## [Written problem]
Write out the entries below without any change, from their start through the line that contains "Image resolution: width=880". Leave the pictures out.
---------- Material ----------
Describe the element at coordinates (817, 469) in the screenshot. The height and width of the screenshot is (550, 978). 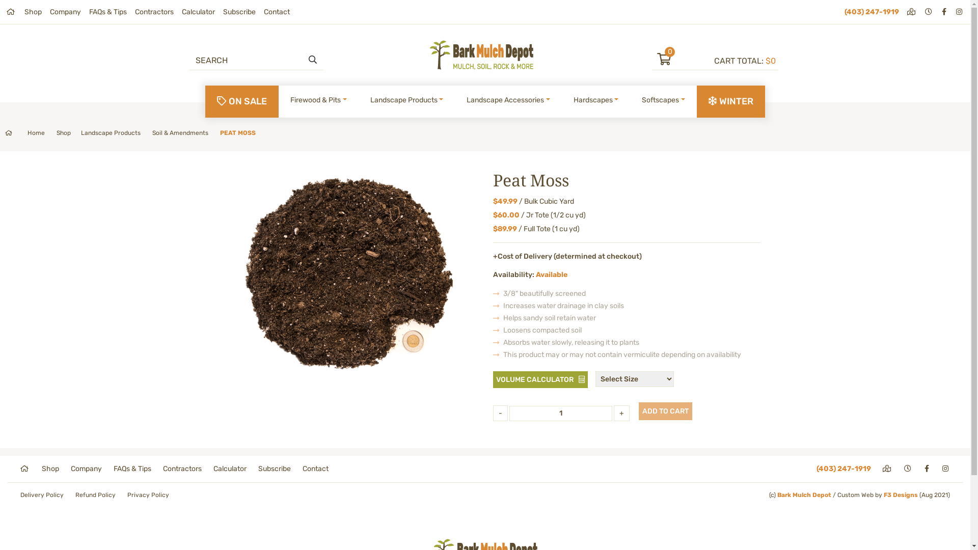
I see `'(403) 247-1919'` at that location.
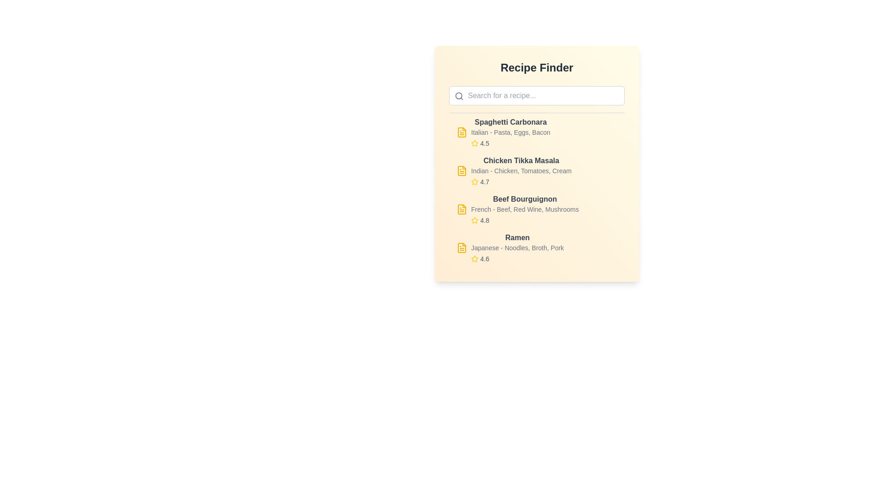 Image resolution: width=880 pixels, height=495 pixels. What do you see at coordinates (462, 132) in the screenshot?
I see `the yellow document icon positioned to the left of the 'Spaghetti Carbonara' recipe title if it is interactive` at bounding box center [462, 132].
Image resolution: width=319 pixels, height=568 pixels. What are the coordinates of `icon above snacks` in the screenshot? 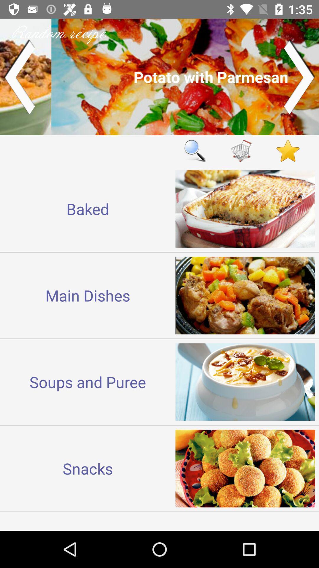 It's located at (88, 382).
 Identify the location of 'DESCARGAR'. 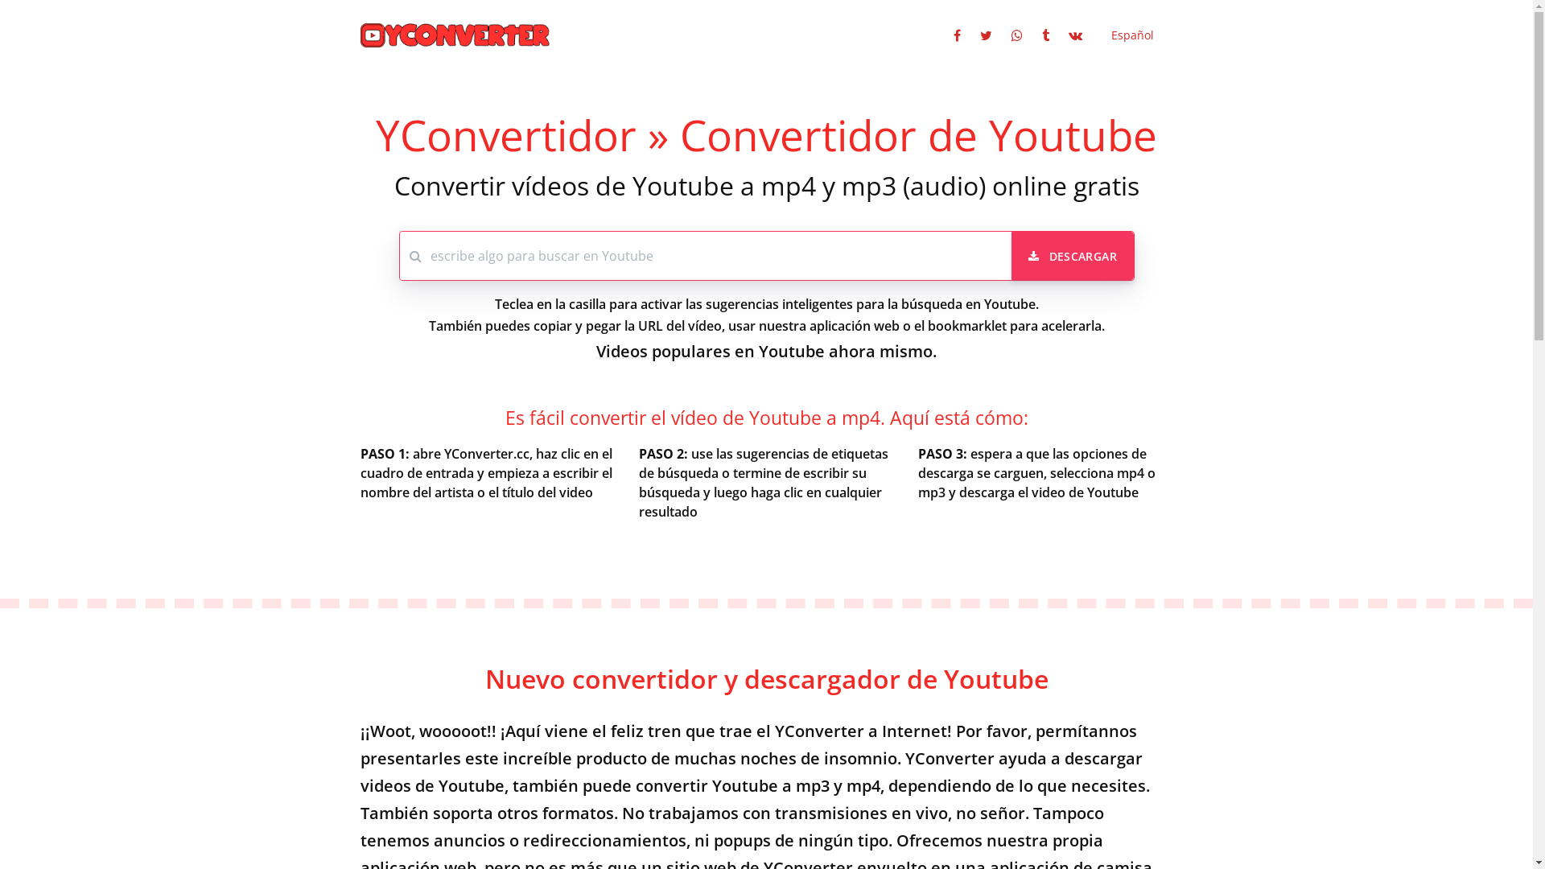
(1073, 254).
----------
## [Finished answer]
Describe the element at coordinates (817, 469) in the screenshot. The height and width of the screenshot is (550, 978). 
I see `'(403) 247-1919'` at that location.
 Image resolution: width=880 pixels, height=495 pixels. What do you see at coordinates (462, 132) in the screenshot?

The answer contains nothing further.